Records from a dataset
======
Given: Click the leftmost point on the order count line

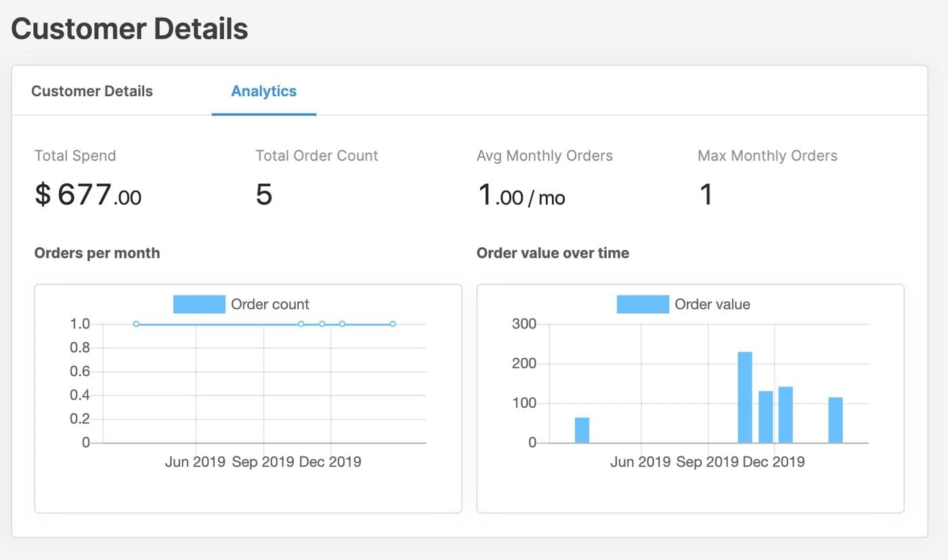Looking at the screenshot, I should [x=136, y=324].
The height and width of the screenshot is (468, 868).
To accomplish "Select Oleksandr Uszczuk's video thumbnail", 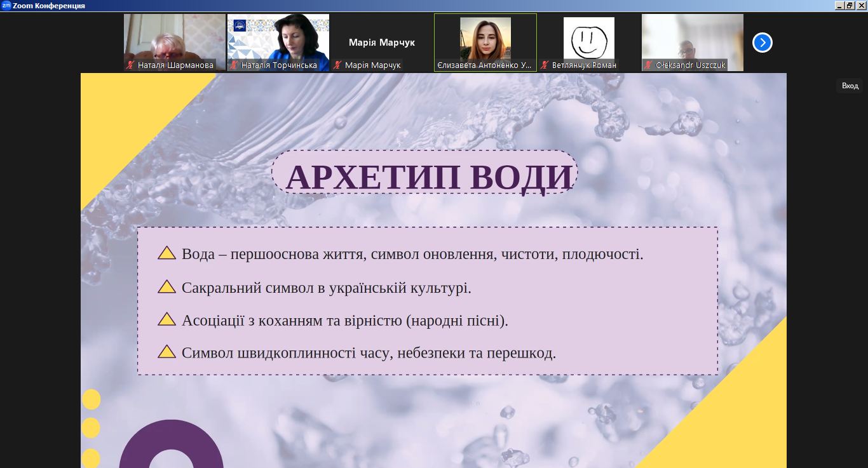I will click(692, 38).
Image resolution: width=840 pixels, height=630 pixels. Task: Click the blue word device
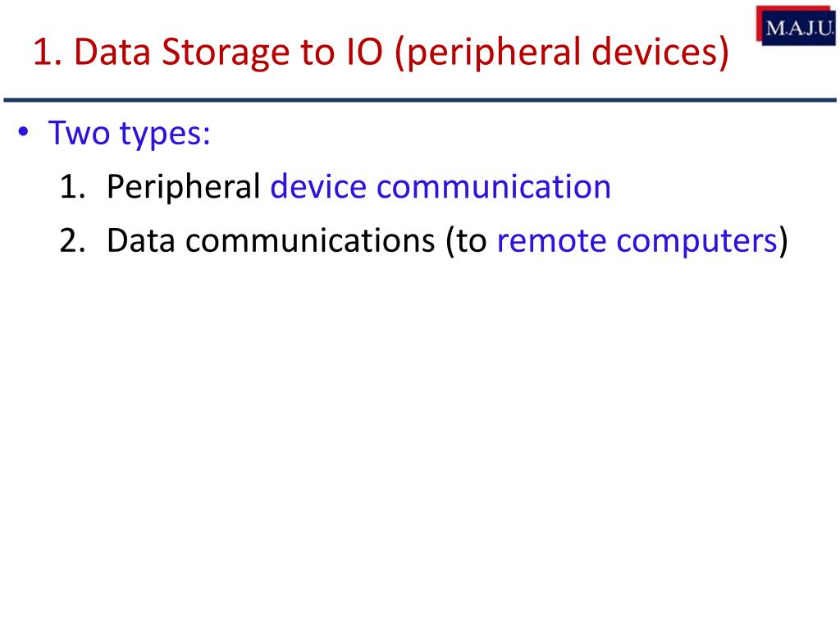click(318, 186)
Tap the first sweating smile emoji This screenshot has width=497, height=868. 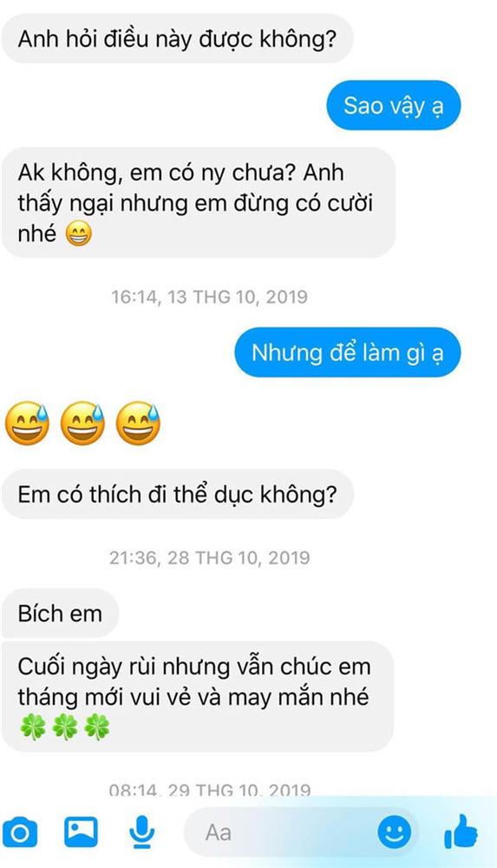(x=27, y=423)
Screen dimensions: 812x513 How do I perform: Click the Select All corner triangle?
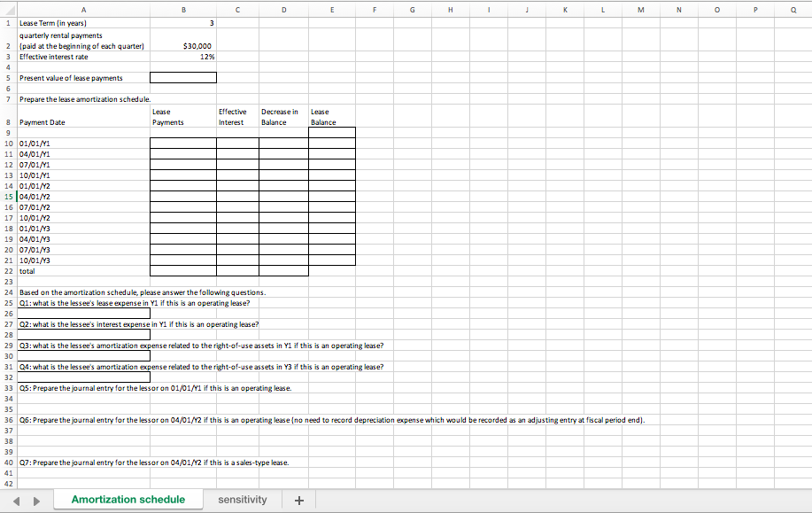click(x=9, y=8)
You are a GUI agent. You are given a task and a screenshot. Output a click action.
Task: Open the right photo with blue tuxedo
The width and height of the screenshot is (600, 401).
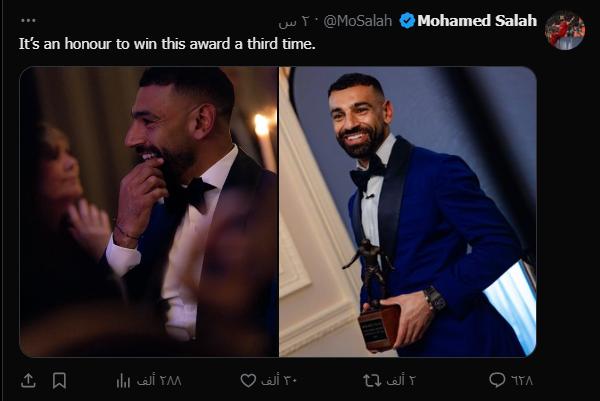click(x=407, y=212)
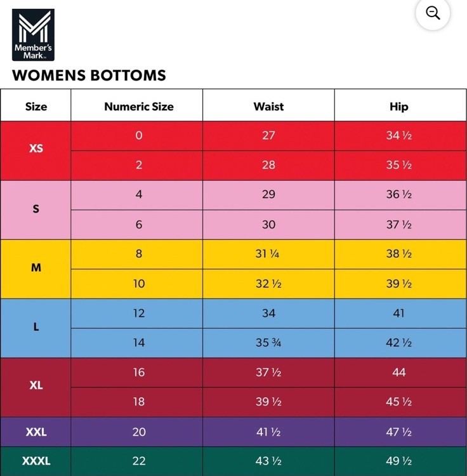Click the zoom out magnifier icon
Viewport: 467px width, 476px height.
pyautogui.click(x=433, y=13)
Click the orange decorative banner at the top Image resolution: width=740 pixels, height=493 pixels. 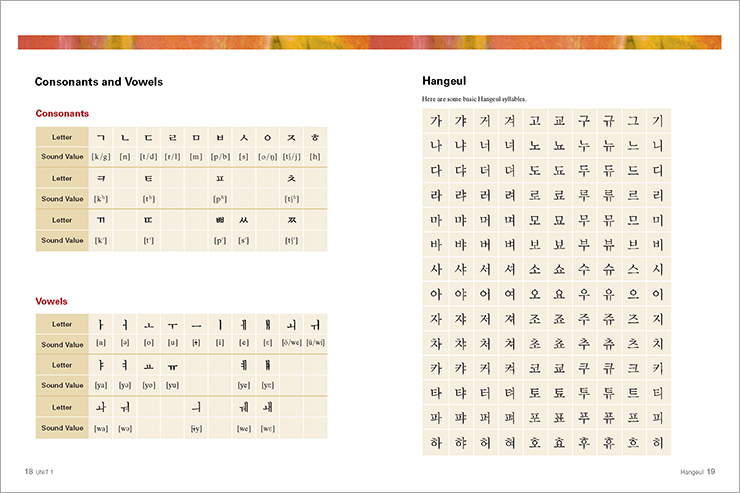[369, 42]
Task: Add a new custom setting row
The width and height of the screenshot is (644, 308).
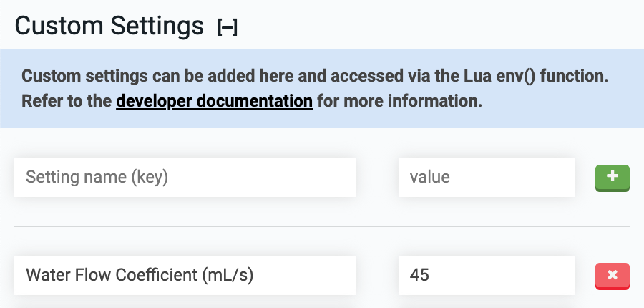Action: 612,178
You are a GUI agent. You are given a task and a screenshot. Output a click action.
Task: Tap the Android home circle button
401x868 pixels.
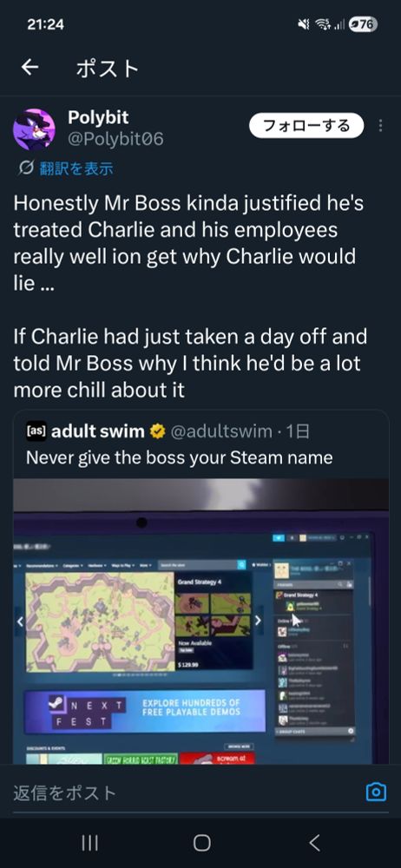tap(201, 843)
======
With the pictures left out, copy exactly the lines above from the line containing "Task: Add a new custom setting row" through the last line of the entries.

### EXERCISE OUTPUT
Task: Add a new custom setting row
The width and height of the screenshot is (644, 308).
Action: 612,178
You are a GUI agent. You are given a task and a screenshot. Output a click action.
Task: Tap the Android home circle button
401x868 pixels.
tap(201, 843)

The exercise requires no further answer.